Kutipan Sumber →
◇ ◇ ◇ ◇

Hirarki Gereja Katolik Indonesia

MERAYAKAN 50 TAHUN HIRARKI GEREJA KATOLIK INDONESIA

3 Januari 1961-2011

Pada tanggal 3 Januari 1961 Sri Paus Yohanes XXIII menerbitkan Dekrit Quod Christus Adorandus yang meresmikan berdirinya Hirarki Gereja Katolik di Indonesia. Hierarki dalam bahasa Yunani berarti asal-usul pemerintahan yang kudus. Dalam Gereja Katolik, hirarki merupakan tata susunan sekelompok pejabat dalam umat beriman yang dipanggil untuk merepresentasikan Kritus yang tidak kelihatan sebagai Kepala Tubuh. Pada kesempatan ini marilah kita sejenak merefleksikan kembali perjalanan Gereja Katolik Indonesia, termasuk Keuskupan Bandung, yang kita cintai.

Awal Karya Misi di Nusantara
Sejak pertengahan abad ke-7 sudah terdapat pemeluk Kristen di pantai barat Sumatera Utara. Pada abad ke-13 dan 14 beberapa misionaris Fransiskan singgah di Sumatera, Jawa, dan Kalimantan ketika berlayar menuju Cina. Kedatangan Portugis di Malaka pada tahun 1511 membuat pewartaan Injil semakin menyebar. Pembaptisan penduduk di Maluku pada tahun 1534 dianggap sebagai awal Gereja Katolik Indonesia. Karya St. Fransiskus Xaverius di Maluku pada tahun 1546-1547 dilanjutkan oleh sejumlah imam Jesuit dan Fransiskan.

◇ ◇ ◇ ◇

Baris data →
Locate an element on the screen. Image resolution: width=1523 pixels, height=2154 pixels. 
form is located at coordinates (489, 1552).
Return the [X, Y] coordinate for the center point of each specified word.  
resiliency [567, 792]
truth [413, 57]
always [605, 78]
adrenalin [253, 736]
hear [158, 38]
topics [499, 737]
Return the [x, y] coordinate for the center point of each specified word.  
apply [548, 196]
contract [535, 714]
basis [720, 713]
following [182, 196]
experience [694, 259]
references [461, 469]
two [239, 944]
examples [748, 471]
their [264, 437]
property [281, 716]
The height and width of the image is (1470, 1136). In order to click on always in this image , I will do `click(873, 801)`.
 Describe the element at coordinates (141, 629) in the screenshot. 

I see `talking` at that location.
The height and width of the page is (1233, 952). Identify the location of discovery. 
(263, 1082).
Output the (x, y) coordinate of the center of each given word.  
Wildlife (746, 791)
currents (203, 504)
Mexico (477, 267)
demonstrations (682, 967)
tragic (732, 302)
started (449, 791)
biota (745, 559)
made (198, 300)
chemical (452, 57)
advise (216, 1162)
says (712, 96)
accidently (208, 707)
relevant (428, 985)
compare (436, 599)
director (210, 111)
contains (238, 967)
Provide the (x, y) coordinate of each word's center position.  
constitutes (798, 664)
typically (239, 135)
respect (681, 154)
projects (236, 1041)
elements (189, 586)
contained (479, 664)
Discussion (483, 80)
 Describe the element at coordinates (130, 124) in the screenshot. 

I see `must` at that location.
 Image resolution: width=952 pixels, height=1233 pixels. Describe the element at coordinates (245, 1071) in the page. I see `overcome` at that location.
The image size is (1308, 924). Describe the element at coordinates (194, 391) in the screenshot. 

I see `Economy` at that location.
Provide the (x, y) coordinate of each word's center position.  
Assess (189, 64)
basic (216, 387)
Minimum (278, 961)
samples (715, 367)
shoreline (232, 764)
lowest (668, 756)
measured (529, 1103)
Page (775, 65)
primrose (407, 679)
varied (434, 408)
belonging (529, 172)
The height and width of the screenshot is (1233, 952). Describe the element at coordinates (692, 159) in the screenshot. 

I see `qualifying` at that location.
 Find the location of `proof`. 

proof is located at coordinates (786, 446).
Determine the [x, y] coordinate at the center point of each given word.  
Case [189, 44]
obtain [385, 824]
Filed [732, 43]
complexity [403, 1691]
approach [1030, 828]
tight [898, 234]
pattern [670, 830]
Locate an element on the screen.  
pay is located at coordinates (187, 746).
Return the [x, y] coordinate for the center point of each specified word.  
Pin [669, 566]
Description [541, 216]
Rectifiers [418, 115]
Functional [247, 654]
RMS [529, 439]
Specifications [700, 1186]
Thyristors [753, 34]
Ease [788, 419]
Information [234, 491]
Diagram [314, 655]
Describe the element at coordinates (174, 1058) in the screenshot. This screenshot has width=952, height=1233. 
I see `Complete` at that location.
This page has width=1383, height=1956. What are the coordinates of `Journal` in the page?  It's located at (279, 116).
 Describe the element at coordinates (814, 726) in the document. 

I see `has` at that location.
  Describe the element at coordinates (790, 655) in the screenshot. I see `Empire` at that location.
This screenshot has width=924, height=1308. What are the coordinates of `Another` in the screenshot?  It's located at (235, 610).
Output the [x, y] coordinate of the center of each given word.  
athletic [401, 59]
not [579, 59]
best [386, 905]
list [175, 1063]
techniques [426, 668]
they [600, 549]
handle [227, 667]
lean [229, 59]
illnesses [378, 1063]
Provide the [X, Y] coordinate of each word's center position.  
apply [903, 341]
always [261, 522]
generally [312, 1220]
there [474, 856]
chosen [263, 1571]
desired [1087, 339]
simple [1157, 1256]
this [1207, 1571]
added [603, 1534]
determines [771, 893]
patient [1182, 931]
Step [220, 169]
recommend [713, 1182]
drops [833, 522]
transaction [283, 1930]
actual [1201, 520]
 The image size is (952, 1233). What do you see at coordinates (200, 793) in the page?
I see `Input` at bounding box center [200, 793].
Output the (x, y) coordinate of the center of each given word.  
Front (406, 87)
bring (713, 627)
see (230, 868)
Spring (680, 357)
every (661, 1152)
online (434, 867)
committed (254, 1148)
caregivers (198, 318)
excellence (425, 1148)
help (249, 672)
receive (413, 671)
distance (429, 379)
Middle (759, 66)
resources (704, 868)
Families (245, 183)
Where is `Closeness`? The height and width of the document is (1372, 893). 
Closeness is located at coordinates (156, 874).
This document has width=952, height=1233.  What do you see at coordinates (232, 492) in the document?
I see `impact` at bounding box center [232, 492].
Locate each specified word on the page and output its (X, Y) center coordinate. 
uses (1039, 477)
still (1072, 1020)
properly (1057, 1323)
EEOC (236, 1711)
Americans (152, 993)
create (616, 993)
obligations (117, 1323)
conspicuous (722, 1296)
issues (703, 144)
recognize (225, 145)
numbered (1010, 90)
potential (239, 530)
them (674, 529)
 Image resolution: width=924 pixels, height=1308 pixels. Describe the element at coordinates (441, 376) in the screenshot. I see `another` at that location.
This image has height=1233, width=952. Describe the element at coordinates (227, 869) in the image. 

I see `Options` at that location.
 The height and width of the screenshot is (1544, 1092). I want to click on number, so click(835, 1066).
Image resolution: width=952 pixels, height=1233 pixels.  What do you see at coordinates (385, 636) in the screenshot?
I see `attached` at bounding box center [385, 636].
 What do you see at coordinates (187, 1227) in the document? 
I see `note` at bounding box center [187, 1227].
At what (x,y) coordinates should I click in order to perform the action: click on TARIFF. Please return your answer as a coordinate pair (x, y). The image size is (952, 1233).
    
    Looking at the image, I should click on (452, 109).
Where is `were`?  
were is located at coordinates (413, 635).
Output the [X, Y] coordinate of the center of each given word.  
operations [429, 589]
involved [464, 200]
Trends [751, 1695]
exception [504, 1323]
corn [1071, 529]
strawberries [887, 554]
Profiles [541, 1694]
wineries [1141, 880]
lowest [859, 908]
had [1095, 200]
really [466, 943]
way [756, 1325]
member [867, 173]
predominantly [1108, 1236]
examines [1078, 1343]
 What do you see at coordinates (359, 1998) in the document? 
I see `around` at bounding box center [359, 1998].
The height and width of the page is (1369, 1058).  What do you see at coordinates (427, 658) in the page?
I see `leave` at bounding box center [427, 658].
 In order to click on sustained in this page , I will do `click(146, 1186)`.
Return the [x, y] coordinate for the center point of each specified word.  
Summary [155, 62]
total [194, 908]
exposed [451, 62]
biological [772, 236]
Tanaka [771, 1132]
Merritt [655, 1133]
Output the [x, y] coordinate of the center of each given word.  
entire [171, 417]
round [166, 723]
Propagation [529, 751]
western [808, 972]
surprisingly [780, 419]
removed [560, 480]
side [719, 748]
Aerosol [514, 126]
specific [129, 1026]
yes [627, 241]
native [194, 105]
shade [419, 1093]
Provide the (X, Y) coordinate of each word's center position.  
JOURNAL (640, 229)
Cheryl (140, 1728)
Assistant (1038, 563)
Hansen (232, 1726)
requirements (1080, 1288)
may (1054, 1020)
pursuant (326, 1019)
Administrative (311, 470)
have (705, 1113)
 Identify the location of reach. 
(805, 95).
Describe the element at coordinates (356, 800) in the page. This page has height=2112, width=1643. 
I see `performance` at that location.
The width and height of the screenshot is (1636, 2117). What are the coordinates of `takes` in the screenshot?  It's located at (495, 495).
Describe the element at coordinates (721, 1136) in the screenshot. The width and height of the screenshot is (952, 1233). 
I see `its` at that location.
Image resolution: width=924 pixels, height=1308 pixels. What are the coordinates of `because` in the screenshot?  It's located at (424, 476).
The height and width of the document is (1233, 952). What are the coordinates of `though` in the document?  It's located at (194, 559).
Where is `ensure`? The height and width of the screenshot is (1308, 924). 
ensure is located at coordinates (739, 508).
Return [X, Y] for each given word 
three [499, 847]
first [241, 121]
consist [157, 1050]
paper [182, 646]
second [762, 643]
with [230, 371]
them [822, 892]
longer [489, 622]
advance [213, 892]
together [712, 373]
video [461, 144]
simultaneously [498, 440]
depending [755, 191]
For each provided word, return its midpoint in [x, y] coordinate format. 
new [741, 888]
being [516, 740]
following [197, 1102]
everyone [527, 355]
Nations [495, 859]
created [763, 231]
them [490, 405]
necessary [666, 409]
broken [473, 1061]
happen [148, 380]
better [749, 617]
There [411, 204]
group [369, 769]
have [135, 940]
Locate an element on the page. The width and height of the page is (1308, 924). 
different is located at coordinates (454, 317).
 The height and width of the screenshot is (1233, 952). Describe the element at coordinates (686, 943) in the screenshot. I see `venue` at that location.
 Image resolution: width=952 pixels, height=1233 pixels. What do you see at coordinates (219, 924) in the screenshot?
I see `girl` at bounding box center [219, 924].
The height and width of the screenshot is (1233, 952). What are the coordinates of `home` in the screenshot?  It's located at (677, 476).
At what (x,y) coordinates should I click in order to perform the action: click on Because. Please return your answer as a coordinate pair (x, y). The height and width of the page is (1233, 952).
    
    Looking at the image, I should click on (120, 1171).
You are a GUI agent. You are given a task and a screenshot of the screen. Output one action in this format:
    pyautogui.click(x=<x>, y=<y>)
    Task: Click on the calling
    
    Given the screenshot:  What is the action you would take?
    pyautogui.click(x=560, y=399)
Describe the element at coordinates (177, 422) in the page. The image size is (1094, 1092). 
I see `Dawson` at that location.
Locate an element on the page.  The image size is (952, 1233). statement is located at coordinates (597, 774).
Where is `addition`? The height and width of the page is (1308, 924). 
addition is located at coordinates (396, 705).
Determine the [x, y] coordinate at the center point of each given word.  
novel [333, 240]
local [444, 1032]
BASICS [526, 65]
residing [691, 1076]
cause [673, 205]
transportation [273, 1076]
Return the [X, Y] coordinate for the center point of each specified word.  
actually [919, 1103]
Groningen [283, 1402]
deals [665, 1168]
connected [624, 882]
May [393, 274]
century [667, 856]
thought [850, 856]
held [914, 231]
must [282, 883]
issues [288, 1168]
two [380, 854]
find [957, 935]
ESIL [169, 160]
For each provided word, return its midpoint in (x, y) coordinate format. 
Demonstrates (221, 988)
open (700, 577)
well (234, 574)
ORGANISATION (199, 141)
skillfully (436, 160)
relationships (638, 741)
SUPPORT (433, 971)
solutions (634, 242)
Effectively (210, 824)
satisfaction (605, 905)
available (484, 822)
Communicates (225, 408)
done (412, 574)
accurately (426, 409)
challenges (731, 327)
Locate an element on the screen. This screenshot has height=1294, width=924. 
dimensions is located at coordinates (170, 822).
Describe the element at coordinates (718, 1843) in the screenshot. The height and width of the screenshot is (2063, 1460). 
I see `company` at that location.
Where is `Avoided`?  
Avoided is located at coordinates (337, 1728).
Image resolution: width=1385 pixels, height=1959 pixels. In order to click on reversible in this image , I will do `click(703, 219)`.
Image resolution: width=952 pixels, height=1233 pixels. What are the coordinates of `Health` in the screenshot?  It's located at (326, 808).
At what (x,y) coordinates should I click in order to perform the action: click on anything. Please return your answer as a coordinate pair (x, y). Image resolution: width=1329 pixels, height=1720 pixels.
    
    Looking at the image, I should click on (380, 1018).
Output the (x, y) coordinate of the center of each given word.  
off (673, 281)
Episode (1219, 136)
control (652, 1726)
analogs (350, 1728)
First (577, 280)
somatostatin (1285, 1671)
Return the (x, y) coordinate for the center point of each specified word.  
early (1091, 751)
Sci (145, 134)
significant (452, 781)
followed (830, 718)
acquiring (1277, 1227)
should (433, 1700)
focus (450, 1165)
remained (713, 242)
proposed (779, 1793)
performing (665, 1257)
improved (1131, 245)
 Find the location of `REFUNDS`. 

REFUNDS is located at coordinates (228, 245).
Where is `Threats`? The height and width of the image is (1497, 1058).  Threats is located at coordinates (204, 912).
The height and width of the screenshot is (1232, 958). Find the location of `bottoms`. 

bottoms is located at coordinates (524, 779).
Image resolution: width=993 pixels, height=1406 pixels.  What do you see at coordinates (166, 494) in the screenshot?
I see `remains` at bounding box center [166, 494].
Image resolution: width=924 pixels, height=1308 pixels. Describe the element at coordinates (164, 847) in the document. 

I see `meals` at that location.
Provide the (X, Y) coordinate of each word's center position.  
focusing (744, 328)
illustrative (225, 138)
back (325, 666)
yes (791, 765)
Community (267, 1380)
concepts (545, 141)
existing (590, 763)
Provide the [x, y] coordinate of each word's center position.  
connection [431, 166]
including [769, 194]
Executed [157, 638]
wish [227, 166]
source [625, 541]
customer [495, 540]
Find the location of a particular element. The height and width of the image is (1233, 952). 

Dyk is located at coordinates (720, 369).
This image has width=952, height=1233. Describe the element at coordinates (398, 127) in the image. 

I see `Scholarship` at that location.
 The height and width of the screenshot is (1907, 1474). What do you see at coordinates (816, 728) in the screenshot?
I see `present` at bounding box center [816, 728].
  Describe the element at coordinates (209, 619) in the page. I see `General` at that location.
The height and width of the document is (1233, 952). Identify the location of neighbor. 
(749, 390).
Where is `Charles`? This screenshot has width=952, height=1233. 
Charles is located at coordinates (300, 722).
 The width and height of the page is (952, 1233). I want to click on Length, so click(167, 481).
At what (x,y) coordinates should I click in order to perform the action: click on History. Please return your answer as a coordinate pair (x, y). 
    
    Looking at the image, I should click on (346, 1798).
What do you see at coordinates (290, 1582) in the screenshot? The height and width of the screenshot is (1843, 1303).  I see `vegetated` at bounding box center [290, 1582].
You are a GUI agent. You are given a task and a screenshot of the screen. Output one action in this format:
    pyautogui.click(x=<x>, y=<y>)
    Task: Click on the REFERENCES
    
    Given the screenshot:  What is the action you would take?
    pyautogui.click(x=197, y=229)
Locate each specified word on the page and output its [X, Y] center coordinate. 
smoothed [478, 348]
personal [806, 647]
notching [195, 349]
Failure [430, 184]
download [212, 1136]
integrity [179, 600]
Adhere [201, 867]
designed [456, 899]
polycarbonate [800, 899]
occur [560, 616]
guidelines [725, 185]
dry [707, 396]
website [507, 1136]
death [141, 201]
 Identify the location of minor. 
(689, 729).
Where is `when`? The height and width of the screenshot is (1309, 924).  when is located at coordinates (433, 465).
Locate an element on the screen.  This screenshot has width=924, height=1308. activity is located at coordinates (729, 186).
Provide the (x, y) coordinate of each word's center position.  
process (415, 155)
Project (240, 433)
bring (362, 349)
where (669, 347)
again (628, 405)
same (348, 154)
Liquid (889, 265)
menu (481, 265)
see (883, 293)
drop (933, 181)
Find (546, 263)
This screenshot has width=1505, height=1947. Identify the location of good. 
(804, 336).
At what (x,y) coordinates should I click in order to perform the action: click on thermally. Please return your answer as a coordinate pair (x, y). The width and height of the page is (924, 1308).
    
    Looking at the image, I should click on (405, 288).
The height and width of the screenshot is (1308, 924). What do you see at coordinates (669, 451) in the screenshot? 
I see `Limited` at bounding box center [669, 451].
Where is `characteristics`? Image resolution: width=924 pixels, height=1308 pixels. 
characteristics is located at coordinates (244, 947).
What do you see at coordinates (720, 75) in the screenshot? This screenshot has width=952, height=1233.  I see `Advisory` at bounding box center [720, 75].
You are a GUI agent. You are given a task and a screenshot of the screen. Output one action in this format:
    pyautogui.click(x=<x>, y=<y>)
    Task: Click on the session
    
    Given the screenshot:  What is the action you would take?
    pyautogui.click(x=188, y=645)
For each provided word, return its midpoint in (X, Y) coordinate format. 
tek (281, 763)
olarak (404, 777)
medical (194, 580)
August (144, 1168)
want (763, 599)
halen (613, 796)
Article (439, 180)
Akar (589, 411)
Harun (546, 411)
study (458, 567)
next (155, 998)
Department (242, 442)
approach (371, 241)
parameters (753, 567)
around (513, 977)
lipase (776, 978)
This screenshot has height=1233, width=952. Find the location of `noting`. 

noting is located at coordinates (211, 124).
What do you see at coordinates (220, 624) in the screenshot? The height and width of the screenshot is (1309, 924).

◇ ◇ ◇ ◇

Yang Diminta → Salin bagian teks tentang Hirarki Gereja Katolik Indonesia, dari "3 Januari 1961-2011" sampai "yang kita cintai.", tanpa mengubah satu huruf pun.

Jawaban Soal →
3 Januari 1961-2011

Pada tanggal 3 Januari 1961 Sri Paus Yohanes XXIII menerbitkan Dekrit Quod Christus Adorandus yang meresmikan berdirinya Hirarki Gereja Katolik di Indonesia. Hierarki dalam bahasa Yunani berarti asal-usul pemerintahan yang kudus. Dalam Gereja Katolik, hirarki merupakan tata susunan sekelompok pejabat dalam umat beriman yang dipanggil untuk merepresentasikan Kritus yang tidak kelihatan sebagai Kepala Tubuh. Pada kesempatan ini marilah kita sejenak merefleksikan kembali perjalanan Gereja Katolik Indonesia, termasuk Keuskupan Bandung, yang kita cintai.